When entering new collaborations for developing novel systems to outline structures in medical images, we are often asked “How much training data are needed to generate a well-working system?” and the answer tends to be “Well, it depends”. It depends on how representative the data are. A big dataset of largely the same data (e.g. only including images/data of a single scanner, gender, ethnicity) may not be as useful as a smaller dataset that better reflects the real-world variation. The question should not be “How much data?” but rather “What data?”, the answer to which will require a thorough understanding of the clinical application at hand. For example, for a medical imaging system aimed at a particular body part and medical condition, this requires an understanding of the anatomical variation of that body part across the target population as well as any variation caused by the medical condition – all of which should be represented in both the training and validation data. 

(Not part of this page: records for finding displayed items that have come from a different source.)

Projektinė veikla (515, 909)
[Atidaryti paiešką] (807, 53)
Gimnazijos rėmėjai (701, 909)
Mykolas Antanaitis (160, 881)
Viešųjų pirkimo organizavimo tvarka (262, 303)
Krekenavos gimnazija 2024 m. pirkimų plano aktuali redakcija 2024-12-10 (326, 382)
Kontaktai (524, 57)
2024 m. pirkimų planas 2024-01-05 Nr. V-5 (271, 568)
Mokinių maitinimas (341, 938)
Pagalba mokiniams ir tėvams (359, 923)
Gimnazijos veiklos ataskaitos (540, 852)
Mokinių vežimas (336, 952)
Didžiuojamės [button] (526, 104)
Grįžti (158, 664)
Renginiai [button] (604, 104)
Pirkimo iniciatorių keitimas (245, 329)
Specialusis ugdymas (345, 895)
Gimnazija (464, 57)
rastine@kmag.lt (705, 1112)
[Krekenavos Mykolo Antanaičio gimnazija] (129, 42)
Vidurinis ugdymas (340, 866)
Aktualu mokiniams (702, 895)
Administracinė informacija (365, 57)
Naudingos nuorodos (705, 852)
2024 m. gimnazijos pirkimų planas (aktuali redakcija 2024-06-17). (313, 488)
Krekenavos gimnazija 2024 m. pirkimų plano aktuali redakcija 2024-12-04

With regards to AI solutions in healthcare that are already available, there is evidence that the above is not always adhered to. For example, it has been shown that even among regulatory approved AI innovations only a minority have peer-reviewed evidence of performance, in particular external validation studies are lacking1,2. The Health AI Register is a very useful resource to find out more about the specifications and evidence of performance for AI-based radiology solutions, including for a range of musculoskeletal applications.  

In conclusion, the advancements in AI technologies within healthcare offer promising transformations, but their success depends on the quality and representativeness of the utilised data. A thorough approach to data representation is essential for creating ethically sound, clinically relevant, and widely accepted AI solutions in healthcare.

  1. van Leeuwen KG, Schalekamp S, Rutten MJCM, van Ginneken B, de Rooij M. Artificial intelligence in radiology: 100 commercially available products and their scientific evidence. Eur Radiol. 2021;31(6):3797-804.
  2. Kelly BS, Judge C, Bollard SM, Clifford SM, Healy GM, Yeom KW, Lawlor A, Killeen RP. Radiology artificial intelligence: a systematic review and evaluation of methods (RAISE). Eur Radiol. 2022;32(11):7998-8007.